Sí, Rubén, el más inexperto, acaba entrando en las provocaciones. Un error, sin duda. Pero hay que reconocer que la pifia llega tras haber aguantado carros y carretas. No se trata de un “primero te abro la cabeza con la porra” y luego ya veremos. Al contrario, al contrario. Después está la cagada de borrar el móvil… cuando no habían hecho nada realmente grave. Pero incluso en eso la disposición dramática que han tejido los guionistas resulta endiabladamente efectiva. El tremendo interrogatorio de Asuntos Internos confirma el miedo que padecían. Es decir, la estructura dramática está desplegada para que el borrado del teléfono ostente no solo una finalidad de suspense narrativo, sino que también anticipa (profecía autocumplida) el pánico ante Asuntos Internos, esa enrevesada psicología de la culpa.

El relato también nos muestra las zonas más oscuras de algunos personajes.
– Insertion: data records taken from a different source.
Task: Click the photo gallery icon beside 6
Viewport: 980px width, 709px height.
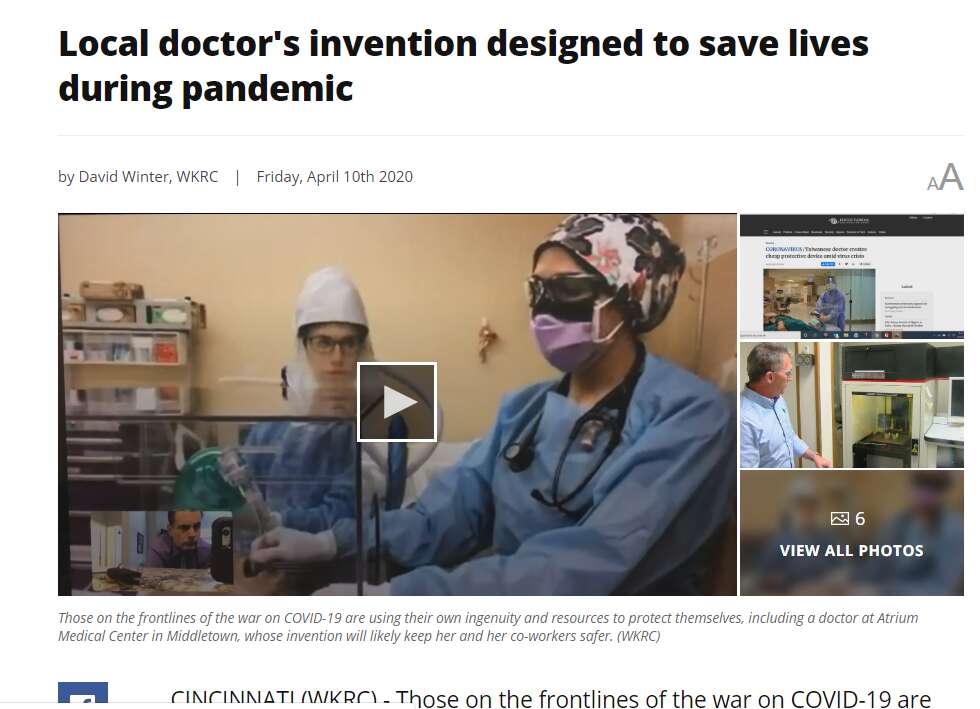Action: click(x=839, y=518)
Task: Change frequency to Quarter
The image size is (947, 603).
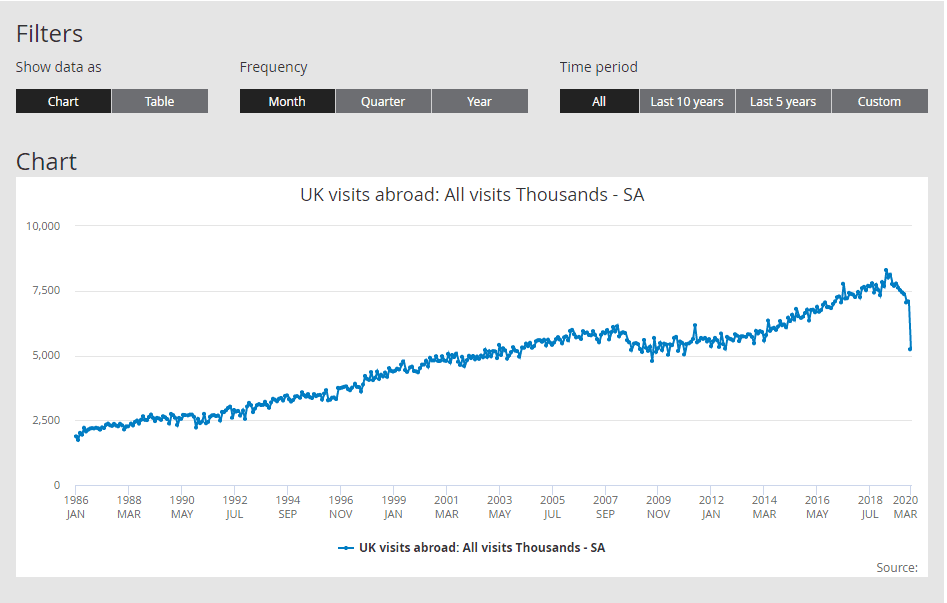Action: coord(383,101)
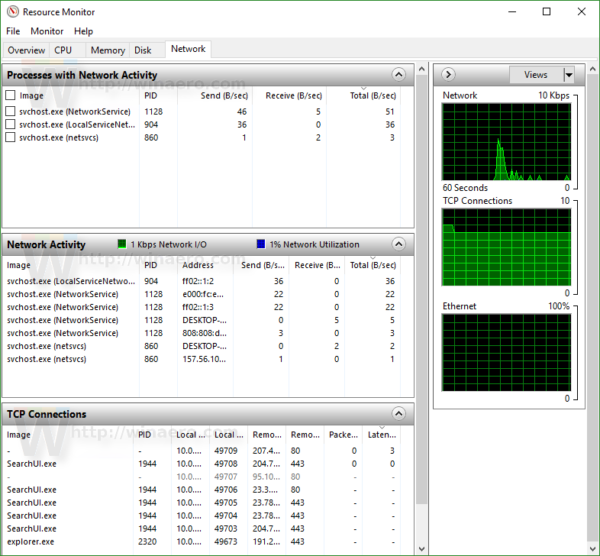Collapse the Network Activity section chevron
The height and width of the screenshot is (556, 600).
point(398,244)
Pero si meterse rayas o ponerle los cuernos a tu novia es dejar mal a la Policía, entonces habrá que repensar el concepto de santidad para ensancharlo ad infinitum. Sin embargo, ya lo advertía Lorne Malvo: “No hay santos en el mundo animal; solo desayuno y cena”. Y así llegamos a la única escena donde se exhibe al escuadrón actuar con una violencia inapropiada: la de los forofos franceses.

No se trata ahora entrar en disquisiciones legales ni dilemas weberianos. Estamos intentando analizar el asunto dramática y estéticamente. De nuevo: el comparatismo moral que establece la serie. Hinchas franceses que vienen sin entrada a Madrid. A armar bronca. El ultra de un equipo de fútbol no está asociado precisamente a la lectura de Shakespeare en un lago al atardecer ni a beber Chardonnay levantando el meñique. Además, son personajes sin ningún desarrollo dramático, por lo que el espectador no se implica con ellos, emocionalmente hablando. Son siluetas. Estereotipos. Amenazas. Imposible ponerles cara. Y no por casualidad enganchan al eslabón más débil del grupo y le parten los dientes con una crueldad explícita. Ese rodillazo en primer plano. Son salvajes que han decidido cobrarse una pieza de caza mayor por pura diversión. Sadismo. Podían seguir corriendo y, sin embargo, los fanáticos del PSG deciden acorralar a su presa. Presa indefensa. Víctima aleatoria. Inocente.

Bien, a estos tipos son a los que los polis atrapan. Y, sí, en el mundo real no está bien que se tomen la justicia por su mano, pero en el meditado entorno dramático de Antidisturbios, ese momento presenta un simple acto de justicia retributiva. Parafraseando a Rust Cohle: “El mundo necesita hombres malos. Somos los que mantenemos a raya a otros hombres malos”. Desde el western hasta el cine negro hay innumerables ejemplos que siguen la misma estructura dramática de castigar el mal mediante el uso de la fuerza. Si es esta escena la que da una mala imagen de la policía, me temo que el ciudadano normal y corriente puede dormir muy tranquilo.

Y así llegamos a la pregunta inicial, sin haberla podido resolver. ¿Por qué Antidisturbios ha podido despertar interpretaciones antagónicas? No lo sé, pero mi intuición me dice que la complejidad moral que trabaja la serie casa mal con la manía contemporánea, especialmente aguda en las redes sociales, de simplificarlo todo. Ese juego binario de bueno/malo, nosotros/ellos, pro/anti, héroe/villano, verdugo/víctima implica renunciar a los matices. Si el moralismo retroactivo, si el literalismo superficial es capaz de salpicar obras emblemáticas como Lo que el viento se llevó o a pinacotecas como la Tate Modern, el Whitney Museum o El Prado, resulta esperable que un relato con tantas capas textuales y extratextuales como Antidisturbios encienda pasiones maniqueas. Porque precisamente una de las grandezas de la serie — de su disfrute artístico — reside en las múltiples aristas de su (anti)heroísmo.